We see that $f^\prime(x)$ does not exist at $x=\frac{3}{2}$, therefore $x=\frac{3}{2}$ is the only critical point that lie on the interval $(-3,3)$.The absolute maximum and absolute minimum value of $f$ must occur either at the end point of the interval $[-3,3]$ or at $x=\frac{3}{2}$.
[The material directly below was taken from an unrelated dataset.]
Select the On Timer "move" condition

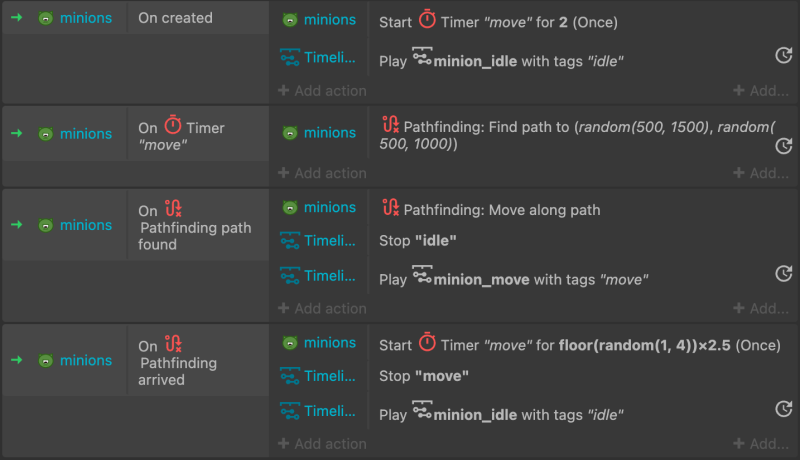coord(198,134)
Substituting $-3$, $\frac{3}{2}$ and $3$ into (1)
$$ f(-3)=+6-4(-3)=+6+12=+18$$
$$f\left(\frac{3}{2}\right)=6-4\left(\frac{3}{2}\right)=6-6=0$$
$$f(3)=6+4(3)=-6+12=+6.$$
Thus absolute minimum value of $f$ is 0 at $x=3/2$ and absolute maximum value is 18 at $x=-3$.